In [None]:
#Installing libraries
!pip install --no-deps bitsandbytes accelerate xformers==0.0.29.post3  peft trl triton
!pip install --no-deps unsloth
!pip install --no-deps cut_cross_entropy unsloth_zoo
!pip install sentencepiece protobuf datasets huggingface_hub hf_transfer


In [None]:
#Loading the unsloth base model
from unsloth import FastLanguageModel
import torch
from huggingface_hub import login

#Insert your HF API token
login("")
max_seq_length = 1024

model, tokenizer = FastLanguageModel.from_pretrained(
    model_name="unsloth/llama-3.2-3b",
    max_seq_length=max_seq_length,
    dtype=torch.float16,
    load_in_4bit=False,
    low_cpu_mem_usage=True,
)

In [None]:

model = FastLanguageModel.get_peft_model(
    model,
    r = 16,
    target_modules = ["q_proj", "k_proj", "v_proj", "o_proj",
                   "gate_proj", "up_proj", "down_proj",],
    lora_alpha = 16,
    lora_dropout = 0,
    bias = "none",
    use_gradient_checkpointing = "unsloth",
    use_rslora = False,
    loftq_config = None,
)

In [None]:
import pandas as pd
from datasets import Dataset, DatasetDict


def load_balanced_split(path, frac):
    df = pd.read_csv(path, sep="\t", index_col=0)
    total_samples = int(len(df) * frac)
    samples_per_class = total_samples // df['label'].nunique()

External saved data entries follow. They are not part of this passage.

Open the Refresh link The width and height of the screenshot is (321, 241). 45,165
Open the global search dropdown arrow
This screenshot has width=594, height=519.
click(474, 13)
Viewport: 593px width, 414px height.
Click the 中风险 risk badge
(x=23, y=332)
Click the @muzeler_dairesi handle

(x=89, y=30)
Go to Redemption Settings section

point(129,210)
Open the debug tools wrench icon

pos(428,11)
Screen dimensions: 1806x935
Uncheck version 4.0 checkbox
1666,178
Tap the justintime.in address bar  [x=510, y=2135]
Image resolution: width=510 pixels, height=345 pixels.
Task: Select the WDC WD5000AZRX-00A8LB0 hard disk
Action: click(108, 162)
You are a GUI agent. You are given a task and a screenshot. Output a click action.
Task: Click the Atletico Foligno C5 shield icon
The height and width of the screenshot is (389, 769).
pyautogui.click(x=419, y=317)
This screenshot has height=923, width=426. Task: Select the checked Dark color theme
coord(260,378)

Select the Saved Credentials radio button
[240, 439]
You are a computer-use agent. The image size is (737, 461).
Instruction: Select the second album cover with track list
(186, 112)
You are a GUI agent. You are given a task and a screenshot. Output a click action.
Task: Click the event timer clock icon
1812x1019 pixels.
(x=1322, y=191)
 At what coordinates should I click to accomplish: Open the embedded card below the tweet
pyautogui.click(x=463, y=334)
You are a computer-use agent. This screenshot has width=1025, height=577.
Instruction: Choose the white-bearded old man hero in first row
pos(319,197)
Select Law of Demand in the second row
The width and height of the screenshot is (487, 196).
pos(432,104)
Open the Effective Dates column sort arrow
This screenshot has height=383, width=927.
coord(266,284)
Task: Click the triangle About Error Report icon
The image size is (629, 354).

    balanced = df.groupby('label', group_keys=False).apply(lambda x: x.sample(n=min(samples_per_class, len(x)), random_state=42))
    dataset = Dataset.from_pandas(balanced, preserve_index=False)
    return dataset

"Upload your files in the format tweet | label (Human/Machine) "
data_splits = {
    "train": "train.tsv",
    "validation": "dev.tsv",
}

raw_datasets = DatasetDict({
    split: load_balanced_split(path, frac=0.6) ]
    for split, path in data_splits.items()
})

print(raw_datasets)

In [None]:

label2id = {"Human": 0, "Machine": 1}

def remap_labels(example):
    example["label"] = label2id[example["label"]]
    return example

raw_datasets = raw_datasets.map(remap_labels)

In [None]:

def format_prompts(data):
    texts = []
    for tweet in data["tweet"]:

        text = f'''Below is a tweet. Classify it as either Human or Machine generated.
Tweet:
{tweet}

Classification:
'''
        texts.append(text)
    return {"text": texts}

# Apply prompt formatting
formatted_datasets = raw_datasets.map(format_prompts, batched=True)

In [None]:
def tokenise_data(examples):

    full_texts = []
    for i, text in enumerate(examples["text"]):
        label_text = "Human" if examples["label"][i] == 0 else "Machine"
        full_text = text + label_text + tokenizer.eos_token
        full_texts.append(full_text)


    model_inputs = tokenizer(
        full_texts,
        truncation=True,
        max_length=512,
        padding=False,
    )


    model_inputs["labels"] = model_inputs["input_ids"].copy()
    return model_inputs

tokenised_datasets = formatted_datasets.map(
    tokenise_data,
    batched=True,
    remove_columns=["tweet", "label", "text"],
)


In [None]:
from trl import SFTTrainer
from transformers import TrainingArguments, DataCollatorForLanguageModeling


data_collator = DataCollatorForLanguageModeling(
    tokenizer=tokenizer,
    mlm=False,
)

trainer = SFTTrainer(
    model=model,
    tokenizer=tokenizer,
    train_dataset=tokenized_dsets["train"],
    eval_dataset=tokenized_dsets["validation"],
    dataset_text_field="text",
    max_seq_length=512,
    data_collator=data_collator,
    args=TrainingArguments(
        per_device_train_batch_size=1,
        per_device_eval_batch_size=1,
        gradient_accumulation_steps=4,
        warmup_steps=10,
        num_train_epochs=3,
        learning_rate=2e-4,
        fp16=True,
        logging_steps=10,
        eval_strategy="steps",
        eval_steps=50,
        save_strategy="steps",
        save_steps=100,
        output_dir="./results",
        optim="adamw_8bit",
        dataloader_pin_memory=False,
        remove_unused_columns=False,
        report_to="none",
    ),
)


In [None]:
trainer.train()

In [None]:
from huggingface_hub import login

login("HF token")
model.push_to_hub(
    "your personal repository"
    tokenizer,
    private=True,
)